--- start of Exercise inputs ---

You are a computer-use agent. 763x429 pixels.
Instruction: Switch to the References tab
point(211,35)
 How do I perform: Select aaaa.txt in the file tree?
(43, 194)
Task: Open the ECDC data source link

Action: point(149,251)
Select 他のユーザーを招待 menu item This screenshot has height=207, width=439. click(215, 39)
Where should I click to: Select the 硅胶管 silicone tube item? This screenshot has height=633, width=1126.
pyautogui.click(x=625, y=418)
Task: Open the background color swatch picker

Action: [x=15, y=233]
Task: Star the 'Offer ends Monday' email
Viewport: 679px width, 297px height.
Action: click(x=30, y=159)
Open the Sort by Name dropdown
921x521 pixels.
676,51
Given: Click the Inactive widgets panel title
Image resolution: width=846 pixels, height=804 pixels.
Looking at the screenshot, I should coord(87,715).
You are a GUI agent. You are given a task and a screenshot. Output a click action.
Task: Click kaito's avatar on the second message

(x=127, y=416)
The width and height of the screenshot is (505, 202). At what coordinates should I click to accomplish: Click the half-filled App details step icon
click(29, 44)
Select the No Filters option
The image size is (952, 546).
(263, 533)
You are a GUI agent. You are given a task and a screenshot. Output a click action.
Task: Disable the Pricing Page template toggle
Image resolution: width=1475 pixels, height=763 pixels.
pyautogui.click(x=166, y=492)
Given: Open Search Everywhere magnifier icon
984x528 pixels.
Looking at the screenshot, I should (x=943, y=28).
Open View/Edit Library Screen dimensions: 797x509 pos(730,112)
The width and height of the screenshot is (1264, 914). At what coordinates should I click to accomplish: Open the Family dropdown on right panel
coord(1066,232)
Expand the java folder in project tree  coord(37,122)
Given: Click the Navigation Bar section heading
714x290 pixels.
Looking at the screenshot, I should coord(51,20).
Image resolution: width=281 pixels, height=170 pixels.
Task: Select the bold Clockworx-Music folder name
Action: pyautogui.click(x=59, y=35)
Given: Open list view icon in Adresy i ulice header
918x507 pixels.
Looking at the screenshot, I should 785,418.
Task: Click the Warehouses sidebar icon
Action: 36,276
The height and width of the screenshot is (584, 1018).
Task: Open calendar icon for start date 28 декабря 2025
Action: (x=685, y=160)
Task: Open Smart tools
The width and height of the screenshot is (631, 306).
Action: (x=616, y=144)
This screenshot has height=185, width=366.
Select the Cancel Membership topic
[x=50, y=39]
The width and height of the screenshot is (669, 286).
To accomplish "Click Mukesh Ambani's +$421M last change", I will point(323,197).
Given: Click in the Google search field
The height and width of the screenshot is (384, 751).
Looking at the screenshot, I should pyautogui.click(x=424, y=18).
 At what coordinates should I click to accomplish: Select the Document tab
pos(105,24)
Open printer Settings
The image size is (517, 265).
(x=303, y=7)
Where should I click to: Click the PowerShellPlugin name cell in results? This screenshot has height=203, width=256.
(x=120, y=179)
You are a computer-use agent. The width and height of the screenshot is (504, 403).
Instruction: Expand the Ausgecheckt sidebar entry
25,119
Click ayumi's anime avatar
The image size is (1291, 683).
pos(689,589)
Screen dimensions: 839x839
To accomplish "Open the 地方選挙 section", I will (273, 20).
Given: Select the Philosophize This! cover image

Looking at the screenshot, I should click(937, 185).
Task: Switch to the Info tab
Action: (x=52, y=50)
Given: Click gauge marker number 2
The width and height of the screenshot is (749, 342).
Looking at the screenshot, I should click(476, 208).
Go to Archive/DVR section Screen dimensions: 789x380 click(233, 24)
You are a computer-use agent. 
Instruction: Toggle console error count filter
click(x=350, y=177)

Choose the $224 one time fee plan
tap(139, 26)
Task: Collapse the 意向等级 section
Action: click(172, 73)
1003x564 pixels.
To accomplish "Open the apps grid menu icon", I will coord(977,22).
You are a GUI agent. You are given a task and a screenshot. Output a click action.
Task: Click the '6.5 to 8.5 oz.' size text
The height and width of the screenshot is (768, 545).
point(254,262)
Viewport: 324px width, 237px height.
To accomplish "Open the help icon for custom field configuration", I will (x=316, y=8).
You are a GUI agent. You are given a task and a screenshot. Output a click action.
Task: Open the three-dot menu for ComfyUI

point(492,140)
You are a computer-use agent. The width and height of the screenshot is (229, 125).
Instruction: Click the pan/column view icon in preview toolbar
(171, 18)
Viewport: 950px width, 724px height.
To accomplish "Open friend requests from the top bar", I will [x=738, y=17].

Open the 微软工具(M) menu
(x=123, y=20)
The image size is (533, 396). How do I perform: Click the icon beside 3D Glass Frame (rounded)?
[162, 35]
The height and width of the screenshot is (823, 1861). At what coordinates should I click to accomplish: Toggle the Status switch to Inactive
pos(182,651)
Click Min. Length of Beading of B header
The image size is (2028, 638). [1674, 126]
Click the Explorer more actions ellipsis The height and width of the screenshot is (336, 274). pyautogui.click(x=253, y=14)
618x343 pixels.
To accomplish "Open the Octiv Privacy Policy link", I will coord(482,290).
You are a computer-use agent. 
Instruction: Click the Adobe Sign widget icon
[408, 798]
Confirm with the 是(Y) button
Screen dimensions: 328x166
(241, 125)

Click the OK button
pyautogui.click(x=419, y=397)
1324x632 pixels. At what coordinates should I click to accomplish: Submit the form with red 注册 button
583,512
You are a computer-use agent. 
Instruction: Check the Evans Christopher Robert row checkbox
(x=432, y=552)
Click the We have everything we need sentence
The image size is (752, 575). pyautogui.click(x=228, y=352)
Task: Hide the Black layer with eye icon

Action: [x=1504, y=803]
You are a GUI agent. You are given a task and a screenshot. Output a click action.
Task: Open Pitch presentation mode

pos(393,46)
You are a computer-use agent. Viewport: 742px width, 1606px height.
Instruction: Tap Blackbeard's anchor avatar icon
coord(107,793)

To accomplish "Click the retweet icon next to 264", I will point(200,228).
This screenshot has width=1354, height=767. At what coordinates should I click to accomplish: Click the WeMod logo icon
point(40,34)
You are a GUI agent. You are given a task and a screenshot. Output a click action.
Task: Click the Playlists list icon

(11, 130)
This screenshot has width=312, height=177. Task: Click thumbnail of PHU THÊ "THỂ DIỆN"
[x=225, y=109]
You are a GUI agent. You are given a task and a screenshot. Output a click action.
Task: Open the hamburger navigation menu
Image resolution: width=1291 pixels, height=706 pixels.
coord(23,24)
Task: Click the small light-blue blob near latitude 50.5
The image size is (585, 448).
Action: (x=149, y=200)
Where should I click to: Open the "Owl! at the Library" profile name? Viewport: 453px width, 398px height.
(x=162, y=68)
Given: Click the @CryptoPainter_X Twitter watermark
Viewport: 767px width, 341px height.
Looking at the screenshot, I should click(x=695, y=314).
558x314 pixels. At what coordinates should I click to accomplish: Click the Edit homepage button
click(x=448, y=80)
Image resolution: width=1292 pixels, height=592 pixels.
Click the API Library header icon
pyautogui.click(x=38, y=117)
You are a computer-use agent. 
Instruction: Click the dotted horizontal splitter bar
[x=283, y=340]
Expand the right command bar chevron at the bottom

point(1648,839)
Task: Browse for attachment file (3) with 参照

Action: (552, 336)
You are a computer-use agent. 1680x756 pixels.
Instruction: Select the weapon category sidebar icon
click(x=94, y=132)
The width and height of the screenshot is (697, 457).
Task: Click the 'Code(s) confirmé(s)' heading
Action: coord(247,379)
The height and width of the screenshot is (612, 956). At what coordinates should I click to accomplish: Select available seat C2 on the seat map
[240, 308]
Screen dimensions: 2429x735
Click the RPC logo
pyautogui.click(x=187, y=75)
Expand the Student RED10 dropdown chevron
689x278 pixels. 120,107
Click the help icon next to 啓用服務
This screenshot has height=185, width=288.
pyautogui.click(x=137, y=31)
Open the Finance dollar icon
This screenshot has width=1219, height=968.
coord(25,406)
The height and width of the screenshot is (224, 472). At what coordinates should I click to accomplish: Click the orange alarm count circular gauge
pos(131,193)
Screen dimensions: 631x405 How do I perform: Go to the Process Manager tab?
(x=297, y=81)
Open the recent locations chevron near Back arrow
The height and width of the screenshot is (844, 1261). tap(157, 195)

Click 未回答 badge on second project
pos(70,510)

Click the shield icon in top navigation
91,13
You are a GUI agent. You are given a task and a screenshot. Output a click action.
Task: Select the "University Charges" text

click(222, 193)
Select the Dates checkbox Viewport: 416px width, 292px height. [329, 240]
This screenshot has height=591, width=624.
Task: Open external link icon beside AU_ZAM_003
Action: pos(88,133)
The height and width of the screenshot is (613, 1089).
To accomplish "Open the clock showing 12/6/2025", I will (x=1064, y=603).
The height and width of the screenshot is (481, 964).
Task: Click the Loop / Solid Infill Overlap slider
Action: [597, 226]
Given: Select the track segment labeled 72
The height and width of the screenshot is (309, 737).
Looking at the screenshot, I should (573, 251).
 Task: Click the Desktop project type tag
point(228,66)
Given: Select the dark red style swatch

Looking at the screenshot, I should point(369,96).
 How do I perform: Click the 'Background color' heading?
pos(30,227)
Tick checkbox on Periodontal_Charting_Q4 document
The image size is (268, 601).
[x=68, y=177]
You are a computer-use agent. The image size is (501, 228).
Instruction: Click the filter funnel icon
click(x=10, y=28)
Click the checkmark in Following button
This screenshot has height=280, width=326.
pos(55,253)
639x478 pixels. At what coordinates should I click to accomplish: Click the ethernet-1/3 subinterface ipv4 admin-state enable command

--- end of Exercise inputs ---

To do: Copy the entries from the line with "Open the Finance dollar icon" to the line with "click(x=10, y=28)", reproducing each line without any change.

Response to this task:
Open the Finance dollar icon
This screenshot has width=1219, height=968.
coord(25,406)
The height and width of the screenshot is (224, 472). At what coordinates should I click to accomplish: Click the orange alarm count circular gauge
pos(131,193)
Screen dimensions: 631x405 How do I perform: Go to the Process Manager tab?
(x=297, y=81)
Open the recent locations chevron near Back arrow
The height and width of the screenshot is (844, 1261). tap(157, 195)

Click 未回答 badge on second project
pos(70,510)

Click the shield icon in top navigation
91,13
You are a GUI agent. You are given a task and a screenshot. Output a click action.
Task: Select the "University Charges" text

click(222, 193)
Select the Dates checkbox Viewport: 416px width, 292px height. [329, 240]
This screenshot has height=591, width=624.
Task: Open external link icon beside AU_ZAM_003
Action: pos(88,133)
The height and width of the screenshot is (613, 1089).
To accomplish "Open the clock showing 12/6/2025", I will (x=1064, y=603).
The height and width of the screenshot is (481, 964).
Task: Click the Loop / Solid Infill Overlap slider
Action: [597, 226]
Given: Select the track segment labeled 72
The height and width of the screenshot is (309, 737).
Looking at the screenshot, I should (573, 251).
 Task: Click the Desktop project type tag
point(228,66)
Given: Select the dark red style swatch

Looking at the screenshot, I should point(369,96).
 How do I perform: Click the 'Background color' heading?
pos(30,227)
Tick checkbox on Periodontal_Charting_Q4 document
The image size is (268, 601).
[x=68, y=177]
You are a computer-use agent. The image size is (501, 228).
Instruction: Click the filter funnel icon
click(x=10, y=28)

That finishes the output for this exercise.